In our society today, being skinny and fitting into size 8 and under is all the rage. Being plus size is really hard. It’s hard finding clothes and it’s hard on you mentally when you go to try on an extra large and you think you might need a size bigger just to be sure. It’s so frustrating because we’ve been taught to hate ourselves if we aren’t a perfect little skinny girl. I’m in the process of losing weight and trying to gain my confidence back. I want to be able to look in the mirror and smile and be happy with what I see looking back at me. I know it’s going to be a long journey, but I believe it’s worth it.
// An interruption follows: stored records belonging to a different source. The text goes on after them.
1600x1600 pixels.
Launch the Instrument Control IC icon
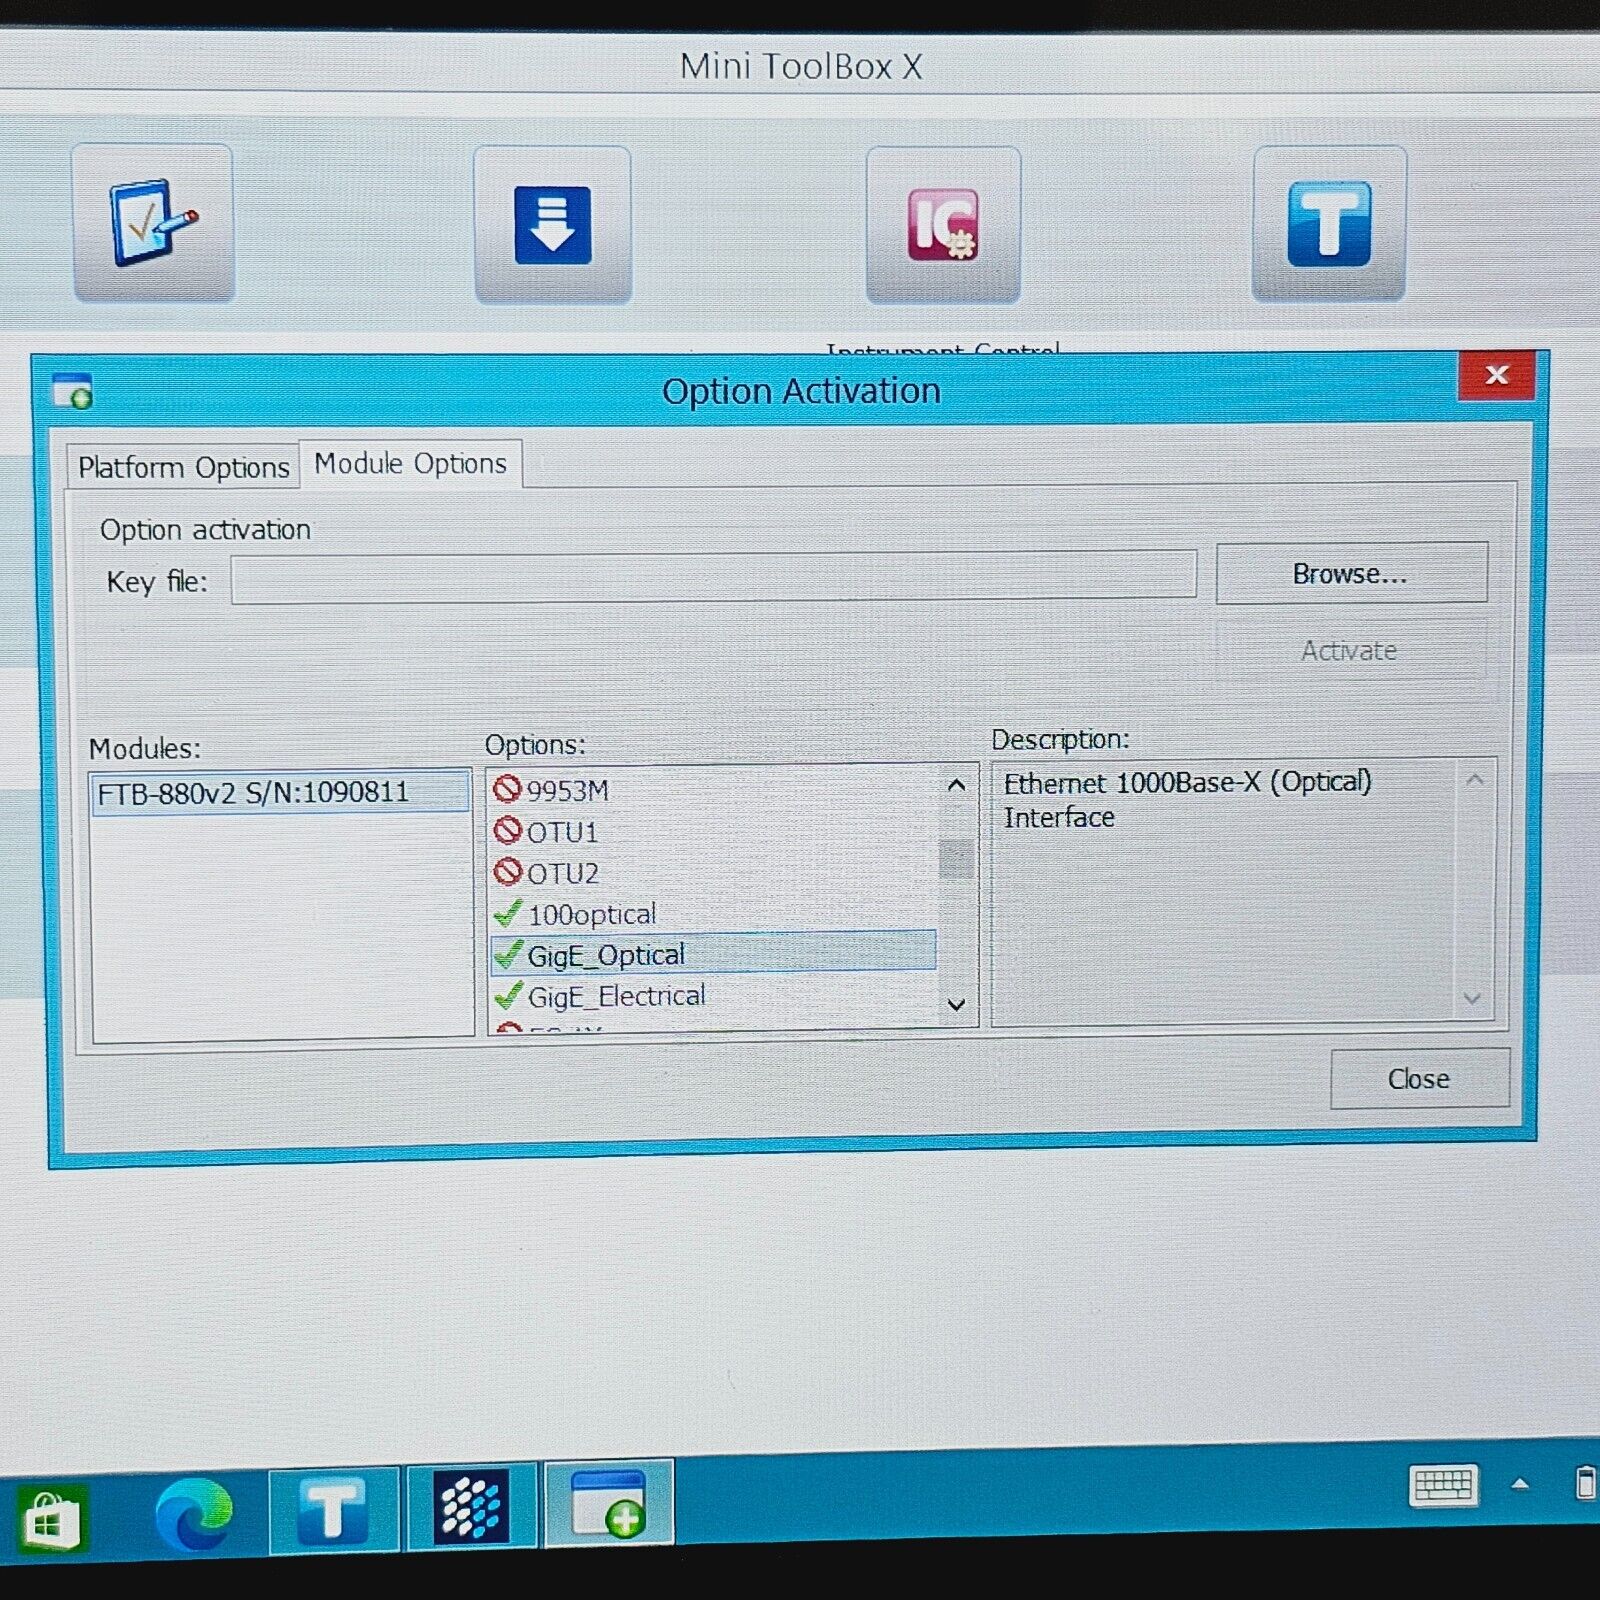(943, 225)
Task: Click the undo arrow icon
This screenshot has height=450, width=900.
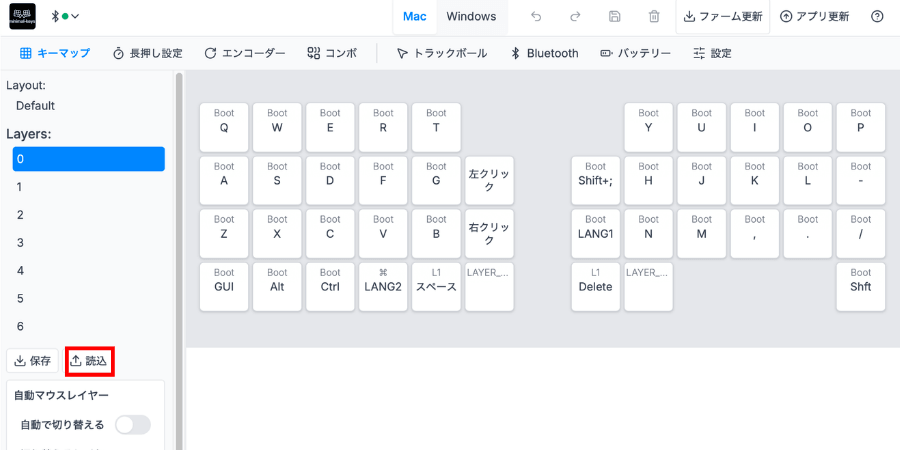Action: pos(536,17)
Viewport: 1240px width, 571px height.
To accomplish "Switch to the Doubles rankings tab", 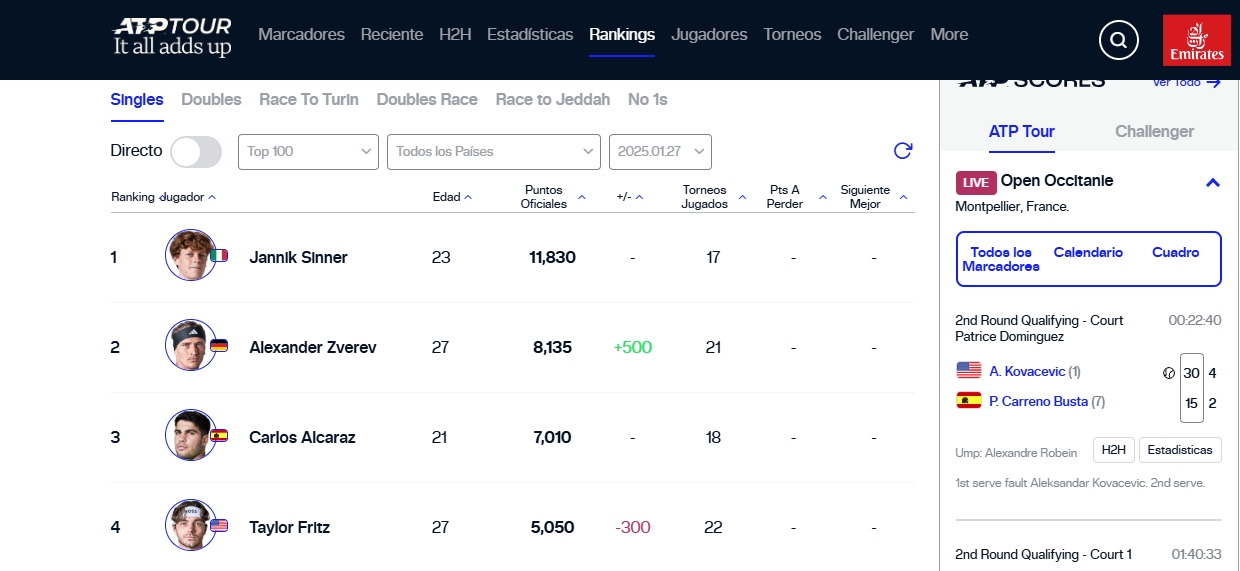I will point(211,99).
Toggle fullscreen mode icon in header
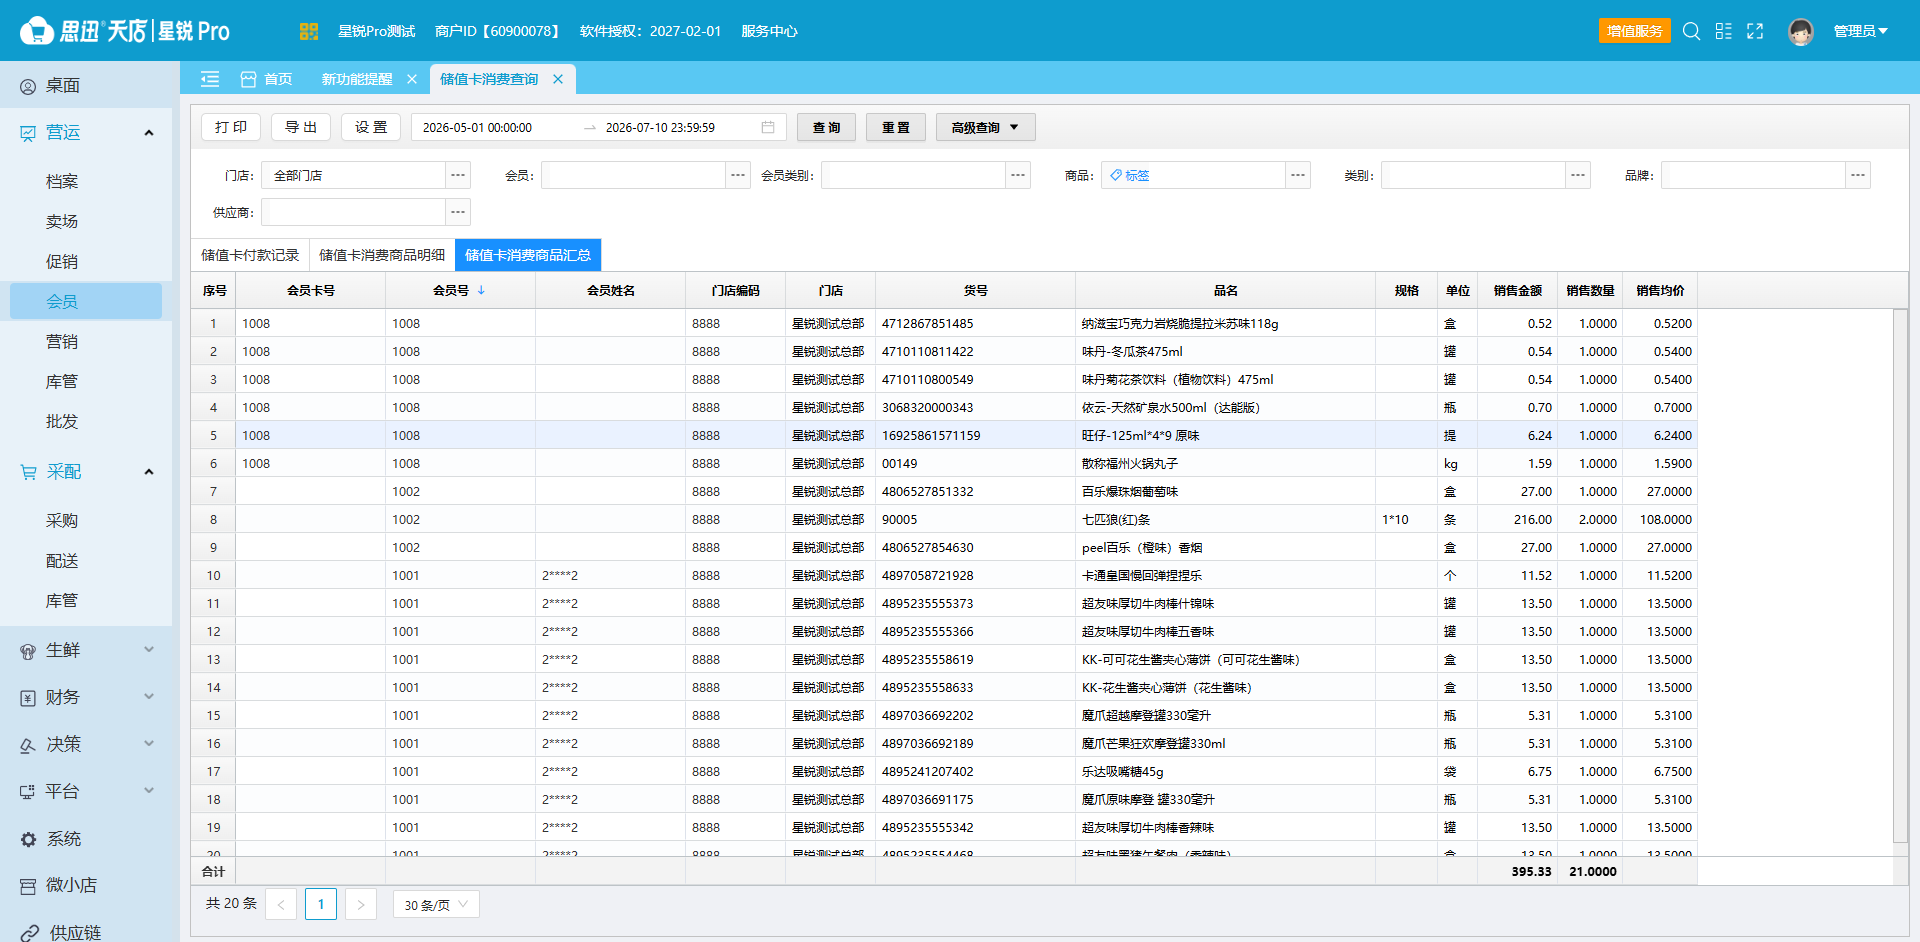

I truly hope that eventually we can end this stigma against not only plus size women but men as well. We’re slowly starting to break down walls with plus size models like Tess Holiday. I don’t want my future kids to grow up feeling like they need to look and be perfect in order for someone to like them. I want them to be happy with who they are. I want them to lose weight because they want to for their own reasons or for their health, not because a boy at school called them fat. Let’s put an end to the stigma against plus size men and women. We’re all people, we all have feelings and we all hurt the same. Lets help build each other up rather than bring each other down.